PROBLEM ▸
Under clause (g) of Section 5 in the agreement excerpt below, which party besides Debtor and Bank may have an interest in or control over the Collateral?

SELECTED EXTRACT ▸
5. REPRESENTATIONS AND WARRANTIES. Debtor represents and warrants to Bank that: (a) Debtor’s legal
name is exactly as set forth on the first page of this Agreement, and all of Debtor’s
organizational documents or agreements delivered to Bank are complete and accurate in every
respect; (b) Debtor is the owner of the Collateral and Proceeds; (c) Debtor has the exclusive right
to grant a security interest in the Collateral and Proceeds; (d) all Collateral and Proceeds are
genuine, free from liens, adverse claims, setoffs, default, prepayment, defenses

 

 

and conditions precedent of any kind or character, except the lien created hereby or as otherwise
agreed to by Bank, or heretofore disclosed by Debtor to Bank, in writing; (e) all statements
contained herein and, where applicable, in the Collateral, are true and complete in all material
respects; (f) no financing statement or control agreement covering any of the Collateral or
Proceeds, and naming any secured party other than Bank, exists or is on file in any public office
or remains in effect; (g) no person or entity, other than Debtor, Bank and Intermediary, has any
interest in or control over the Collateral; and (h) specifically with respect to Collateral and
Proceeds consisting of investment securities, instruments, chattel paper, documents, contracts,
insurance policies or any like property, (i) all persons appearing to be obligated thereon have
authority and capacity to contract and are bound as they appear to be, and (ii) the same comply
with applicable laws concerning form, content and manner of preparation and execution.

6. COVENANTS OF DEBTOR.

6.1 Debtor Agrees in general: (a) to pay Indebtedness secured hereby when due: (b) to indemnify
Bank against all losses, claims, demands, liabilities and expenses of every kind caused by property
subject hereto; (c) to pay all costs and expenses, including reasonable attorneys’ fees, incurred
by Bank in the perfection and preservation of the Collateral or Bank’s interest therein and/or the
realization, enforcement and exercise of Bank’s rights, powers and remedies hereunder; (d) to
permit Bank to exercise its powers; (e) to execute and deliver such documents as Bank deems
necessary to create, perfect and continue the security interests contemplated hereby; (f) not to
change its name, and as applicable, its chief executive office, its principal residence or the
jurisdiction in which it is organized and/or registered without giving Bank prior written notice
thereof; (g) not to change the places where Debtor keeps any Collateral or Debtor’s records
concerning the Collateral and Proceeds without giving Bank prior written notice of the address to
which Debtor is moving same; and (h) to cooperate with Bank in perfecting all security interests
granted herein and in obtaining such agreements from third parties as Bank deems necessary, proper
or convenient in connection with the preservation, perfection or enforcement of any of its rights
hereunder.

RECORD SET ▸
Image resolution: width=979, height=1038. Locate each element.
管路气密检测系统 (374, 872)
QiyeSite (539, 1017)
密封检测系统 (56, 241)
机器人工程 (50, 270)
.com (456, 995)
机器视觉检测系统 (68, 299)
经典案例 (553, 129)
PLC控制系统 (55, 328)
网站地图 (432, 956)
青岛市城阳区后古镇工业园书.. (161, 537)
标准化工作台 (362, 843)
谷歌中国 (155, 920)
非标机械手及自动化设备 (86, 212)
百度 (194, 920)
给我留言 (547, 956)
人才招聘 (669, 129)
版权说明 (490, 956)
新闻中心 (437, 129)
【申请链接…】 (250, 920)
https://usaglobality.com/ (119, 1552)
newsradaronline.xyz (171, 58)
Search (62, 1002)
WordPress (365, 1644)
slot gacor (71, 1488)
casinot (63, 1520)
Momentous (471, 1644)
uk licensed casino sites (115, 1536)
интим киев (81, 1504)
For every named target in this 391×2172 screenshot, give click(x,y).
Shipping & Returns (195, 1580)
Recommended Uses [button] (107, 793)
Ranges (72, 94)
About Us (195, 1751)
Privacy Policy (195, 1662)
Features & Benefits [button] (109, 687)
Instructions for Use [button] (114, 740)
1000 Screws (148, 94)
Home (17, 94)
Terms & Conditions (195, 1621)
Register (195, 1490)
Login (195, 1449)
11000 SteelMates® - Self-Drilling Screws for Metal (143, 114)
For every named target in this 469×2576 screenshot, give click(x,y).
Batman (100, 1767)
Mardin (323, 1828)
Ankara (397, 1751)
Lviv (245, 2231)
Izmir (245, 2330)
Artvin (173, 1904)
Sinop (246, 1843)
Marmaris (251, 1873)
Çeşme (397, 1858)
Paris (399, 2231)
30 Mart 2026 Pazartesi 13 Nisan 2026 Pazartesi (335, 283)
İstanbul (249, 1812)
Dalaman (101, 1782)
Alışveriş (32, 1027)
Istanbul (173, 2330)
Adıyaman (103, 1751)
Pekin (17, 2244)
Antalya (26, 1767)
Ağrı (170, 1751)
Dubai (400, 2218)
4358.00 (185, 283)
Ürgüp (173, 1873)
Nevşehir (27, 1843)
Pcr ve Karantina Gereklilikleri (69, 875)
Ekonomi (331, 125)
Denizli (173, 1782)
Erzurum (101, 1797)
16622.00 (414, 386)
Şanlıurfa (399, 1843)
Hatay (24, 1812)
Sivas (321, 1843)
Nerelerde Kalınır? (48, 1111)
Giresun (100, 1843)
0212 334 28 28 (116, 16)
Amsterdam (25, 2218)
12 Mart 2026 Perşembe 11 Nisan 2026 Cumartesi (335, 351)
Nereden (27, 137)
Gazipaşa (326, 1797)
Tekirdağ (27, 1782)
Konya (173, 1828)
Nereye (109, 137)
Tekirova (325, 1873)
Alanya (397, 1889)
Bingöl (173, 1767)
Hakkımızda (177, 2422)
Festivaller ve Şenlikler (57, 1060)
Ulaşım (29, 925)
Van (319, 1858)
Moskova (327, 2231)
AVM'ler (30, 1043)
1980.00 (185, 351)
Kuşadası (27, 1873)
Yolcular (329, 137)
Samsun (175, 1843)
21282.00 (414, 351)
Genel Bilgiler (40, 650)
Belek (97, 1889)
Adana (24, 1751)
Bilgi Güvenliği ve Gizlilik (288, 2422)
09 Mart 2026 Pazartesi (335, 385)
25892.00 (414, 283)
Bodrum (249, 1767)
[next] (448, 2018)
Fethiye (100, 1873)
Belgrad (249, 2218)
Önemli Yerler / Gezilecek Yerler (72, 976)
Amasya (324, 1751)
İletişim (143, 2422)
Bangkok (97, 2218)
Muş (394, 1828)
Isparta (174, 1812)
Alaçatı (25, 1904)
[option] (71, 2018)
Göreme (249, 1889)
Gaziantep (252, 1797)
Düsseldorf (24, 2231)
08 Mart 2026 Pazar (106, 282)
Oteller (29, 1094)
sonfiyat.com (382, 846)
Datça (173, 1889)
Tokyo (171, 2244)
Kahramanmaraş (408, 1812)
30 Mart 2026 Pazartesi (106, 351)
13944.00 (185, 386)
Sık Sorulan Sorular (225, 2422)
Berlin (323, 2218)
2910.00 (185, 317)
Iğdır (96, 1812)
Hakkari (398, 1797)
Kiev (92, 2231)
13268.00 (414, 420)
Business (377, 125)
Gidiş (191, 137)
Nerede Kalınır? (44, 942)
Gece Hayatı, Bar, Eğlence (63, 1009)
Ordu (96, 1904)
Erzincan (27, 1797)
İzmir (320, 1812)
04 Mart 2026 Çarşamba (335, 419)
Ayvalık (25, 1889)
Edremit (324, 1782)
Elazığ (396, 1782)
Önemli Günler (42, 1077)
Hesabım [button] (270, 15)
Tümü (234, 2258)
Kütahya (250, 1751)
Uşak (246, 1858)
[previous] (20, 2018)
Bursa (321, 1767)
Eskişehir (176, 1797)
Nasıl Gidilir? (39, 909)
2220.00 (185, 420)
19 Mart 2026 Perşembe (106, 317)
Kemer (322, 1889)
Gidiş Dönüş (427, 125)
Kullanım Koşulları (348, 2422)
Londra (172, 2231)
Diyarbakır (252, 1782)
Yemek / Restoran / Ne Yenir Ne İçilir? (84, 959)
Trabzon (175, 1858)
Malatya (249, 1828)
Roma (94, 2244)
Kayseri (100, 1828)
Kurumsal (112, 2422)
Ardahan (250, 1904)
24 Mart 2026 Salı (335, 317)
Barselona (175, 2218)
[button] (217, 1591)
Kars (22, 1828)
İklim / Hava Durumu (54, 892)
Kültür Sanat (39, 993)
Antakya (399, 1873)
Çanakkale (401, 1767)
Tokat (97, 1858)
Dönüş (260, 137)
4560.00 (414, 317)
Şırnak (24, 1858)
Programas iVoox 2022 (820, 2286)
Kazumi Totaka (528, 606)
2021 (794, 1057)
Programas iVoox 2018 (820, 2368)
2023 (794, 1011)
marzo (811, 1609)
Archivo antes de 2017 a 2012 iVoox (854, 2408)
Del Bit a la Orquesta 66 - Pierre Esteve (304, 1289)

RESULT OF THE TASK ▸
Intermediary